Emerging memory technologies like ReRAM and PCM are redefining AI hardware by overcoming the memory bottleneck that limits neural network performance. This article explores why traditional DRAM and NAND struggle with AI workloads, how in-memory computing works, and the practical roles of ReRAM and PCM in modern AI architectures. Discover the strengths, limitations, and real-world applications of these next-generation memory types in hybrid AI systems.

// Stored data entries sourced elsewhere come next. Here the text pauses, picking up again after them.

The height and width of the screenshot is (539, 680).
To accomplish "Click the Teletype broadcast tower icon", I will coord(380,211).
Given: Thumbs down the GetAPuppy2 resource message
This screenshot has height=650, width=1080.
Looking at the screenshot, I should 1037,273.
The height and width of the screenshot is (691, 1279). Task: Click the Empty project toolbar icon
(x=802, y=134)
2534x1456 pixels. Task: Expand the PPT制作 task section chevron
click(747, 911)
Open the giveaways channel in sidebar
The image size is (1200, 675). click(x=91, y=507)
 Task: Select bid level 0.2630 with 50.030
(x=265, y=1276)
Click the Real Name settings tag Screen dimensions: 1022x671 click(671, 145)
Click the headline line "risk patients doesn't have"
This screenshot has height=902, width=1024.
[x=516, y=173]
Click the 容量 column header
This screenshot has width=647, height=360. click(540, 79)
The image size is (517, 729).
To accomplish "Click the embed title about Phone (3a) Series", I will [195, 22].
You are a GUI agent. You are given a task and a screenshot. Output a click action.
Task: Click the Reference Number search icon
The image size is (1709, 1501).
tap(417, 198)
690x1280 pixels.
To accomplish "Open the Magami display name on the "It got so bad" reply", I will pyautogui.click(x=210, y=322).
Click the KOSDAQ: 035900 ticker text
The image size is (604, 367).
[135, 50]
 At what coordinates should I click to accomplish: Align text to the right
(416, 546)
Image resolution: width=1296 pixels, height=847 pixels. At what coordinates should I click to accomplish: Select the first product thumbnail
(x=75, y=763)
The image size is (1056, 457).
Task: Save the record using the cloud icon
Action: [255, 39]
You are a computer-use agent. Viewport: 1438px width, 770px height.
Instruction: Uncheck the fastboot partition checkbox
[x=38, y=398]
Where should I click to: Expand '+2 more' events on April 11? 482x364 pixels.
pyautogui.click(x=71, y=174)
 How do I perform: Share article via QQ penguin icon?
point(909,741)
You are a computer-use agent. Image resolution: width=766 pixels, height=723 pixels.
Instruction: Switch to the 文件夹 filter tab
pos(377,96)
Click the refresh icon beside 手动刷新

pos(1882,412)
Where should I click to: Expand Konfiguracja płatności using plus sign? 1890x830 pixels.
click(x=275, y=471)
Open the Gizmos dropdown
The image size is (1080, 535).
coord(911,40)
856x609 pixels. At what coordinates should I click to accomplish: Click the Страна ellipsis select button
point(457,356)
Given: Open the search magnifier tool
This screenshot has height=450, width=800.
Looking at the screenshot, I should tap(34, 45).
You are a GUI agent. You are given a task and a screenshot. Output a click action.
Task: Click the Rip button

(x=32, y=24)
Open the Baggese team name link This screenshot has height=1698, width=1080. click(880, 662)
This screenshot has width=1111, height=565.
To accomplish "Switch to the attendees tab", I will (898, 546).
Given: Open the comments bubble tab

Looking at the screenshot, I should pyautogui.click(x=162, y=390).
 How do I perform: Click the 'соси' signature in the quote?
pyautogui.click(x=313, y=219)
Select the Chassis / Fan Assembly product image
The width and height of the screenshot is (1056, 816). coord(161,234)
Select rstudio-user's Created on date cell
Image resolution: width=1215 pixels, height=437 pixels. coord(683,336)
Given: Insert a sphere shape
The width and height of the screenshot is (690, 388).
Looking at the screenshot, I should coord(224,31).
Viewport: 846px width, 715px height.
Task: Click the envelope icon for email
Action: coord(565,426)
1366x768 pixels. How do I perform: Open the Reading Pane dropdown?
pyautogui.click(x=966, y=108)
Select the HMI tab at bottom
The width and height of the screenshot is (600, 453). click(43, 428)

The rapid growth of artificial intelligence has transformed the demands placed on computer hardware faster than any previous technological wave. While processor speed once defined performance, today the spotlight is on memory: its latency, bandwidth, and energy consumption. Memory has become a primary bottleneck limiting the scalability of neural networks and the efficiency of AI chips. As a result, emerging memory types like ReRAM and PCM are capturing attention as alternatives or supplements to traditional DRAM and NAND-especially for AI and in-memory computing. These technologies promise lower energy loss, reduced latency, and a closer integration of data storage with computation.
Modern AI systems are increasingly constrained not by compute units, but by memory. GPUs and specialized AI accelerators can handle massive parallel operations, but their effectiveness hinges on how quickly they can access data. Here, conventional architectures begin to falter.
The crux of the issue lies in the gap between computation and memory. DRAM is physically separated from compute arrays, while NAND serves as even more distant storage. For neural networks, this means weights and activations are constantly shuttled over data buses. Even with high bandwidth, the latency and energy costs of data movement can rival or exceed the cost of computation itself.
This effect is acute in AI tasks. Training and inference involve massive matrix operations-thousands of multiplications and additions requiring continuous memory access. Paradoxically, compute units often idle waiting for data, and system energy consumption rises not because of computation, but due to moving bits around.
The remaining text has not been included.